### Given request A:
Can you write out everything in the Boston housing tutorial below, from "library(ranger)" down to "janitor::clean_names()", word for word?
### Given request B:
How would the Boston housing tutorial below go on after its last line? Continue it from there.

### Given passage:
● ● ● ●
Random Forest and Gradient-Boosted Trees

Boston Housing Data

library(tidyverse)
library(janitor)
library(ggthemes)
library(rmarkdown)

library(rpart)
library(rpart.plot)
library(ranger)
library(vip)
library(pdp)
# library(xgboost) # load this right before we use xgboost()

Boston Housing Data

boston <- read_csv("https://bcdanl.github.io/data/boston.csv") |>
  janitor::clean_names()

paged_table(boston)

Modeling goal

• Predict medv, median housing value in thousands of dollars
• Boston housing is a classic regression example with multiple socioeconomic and neighborhood predictors
• We will use it to study overfitting, pruning, random forests, and boosting

Create training and test data

set.seed(42120532)
boston <- boston |> 
  mutate(rnd = runif(n()))

dtrain <- boston |> 
  filter(rnd > .2) |> 
  select(-rnd)
● ● ● ●
### Record extracts:
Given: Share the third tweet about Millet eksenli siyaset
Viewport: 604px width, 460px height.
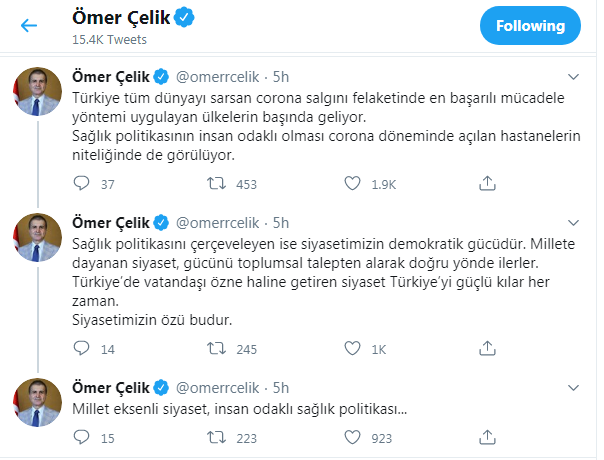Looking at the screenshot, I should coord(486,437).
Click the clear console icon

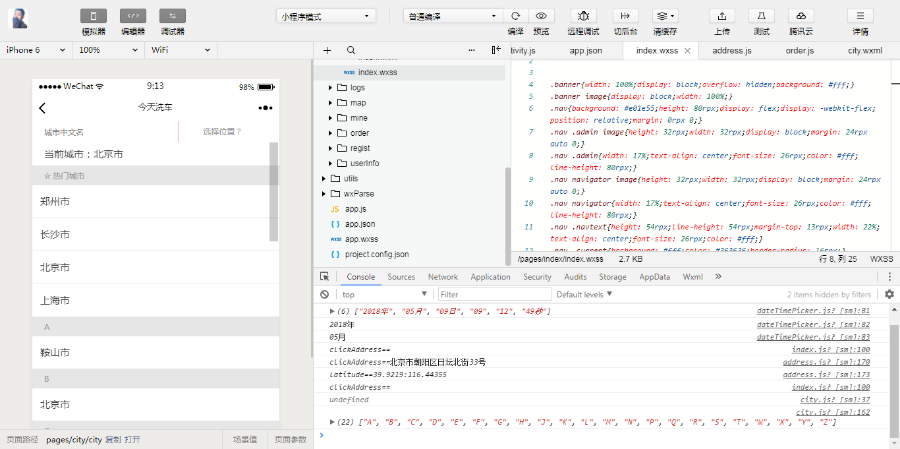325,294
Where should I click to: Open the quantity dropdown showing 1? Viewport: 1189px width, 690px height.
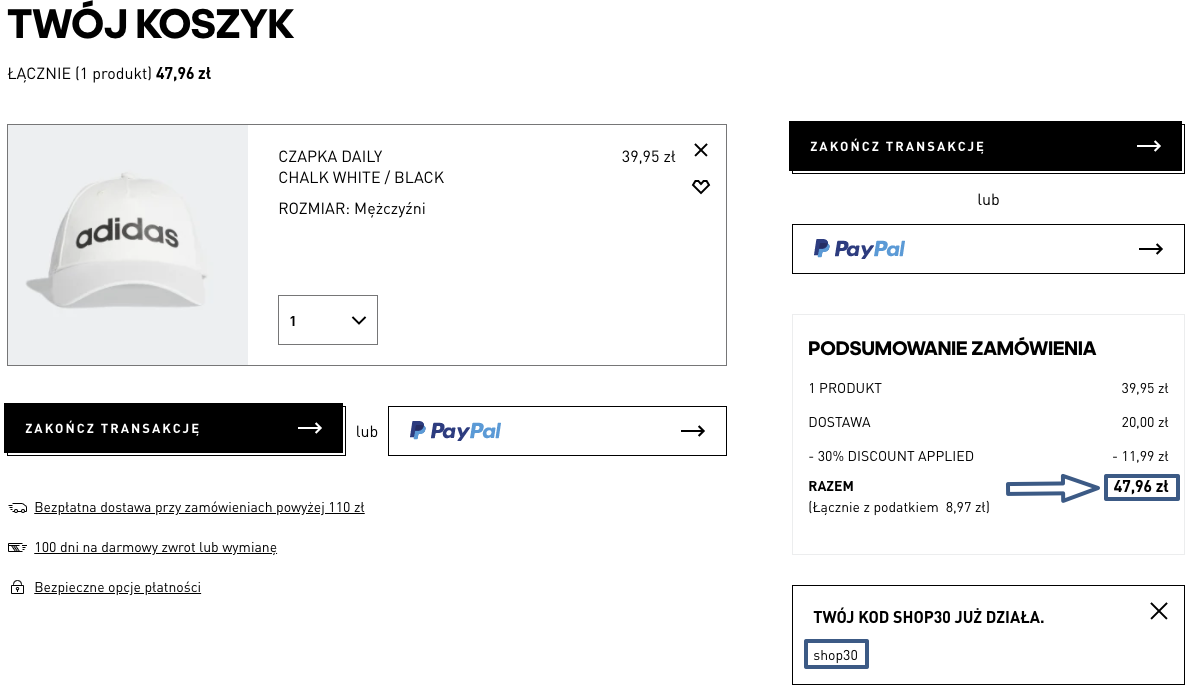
● ● ● ●
### Written answer A:
library(ranger)
library(vip)
library(pdp)
# library(xgboost) # load this right before we use xgboost()

Boston Housing Data

boston <- read_csv("https://bcdanl.github.io/data/boston.csv") |>
  janitor::clean_names()

### Written answer B:
dtest <- boston |> 
  filter(rnd <= .2) |> 
  select(-rnd)

x_train <- dtrain |> select(-medv)
y_train <- dtrain$medv
x_test  <- dtest |> select(-medv)
y_test  <- dtest$medv

Random Forest

Fit an initial random forest on Boston housing

set.seed(1917)

init_boston_rf <- ranger(
  medv ~ .,
  data = dtrain,
  num.trees = 300,
  importance = "permutation"
)

init_boston_rf

Ranger result

Call:
 ranger(medv ~ ., data = dtrain, num.trees = 300, importance = "permutation") 

Type:                             Regression 
Number of trees:                  300 
Sample size:                      392 
Number of independent variables:  13 
Mtry:                             3 
Target node size:                 5 
Variable importance mode:         permutation 
Splitrule:                        variance 
OOB prediction error (MSE):       11.83664 
R squared (OOB):                  0.8582419 

Important ranger() arguments

init_boston_rf$num.trees

[1] 300

init_boston_rf$mtry

[1] 3

init_boston_rf$prediction.error

[1] 11.83664

init_boston_rf$min.node.size

[1] 5

init_boston_rf$importance

[1] "permutation"

• num.trees: number of trees in the forest
• mtry: number of predictors considered at each split
• prediction.error: out-of-bag error estimate.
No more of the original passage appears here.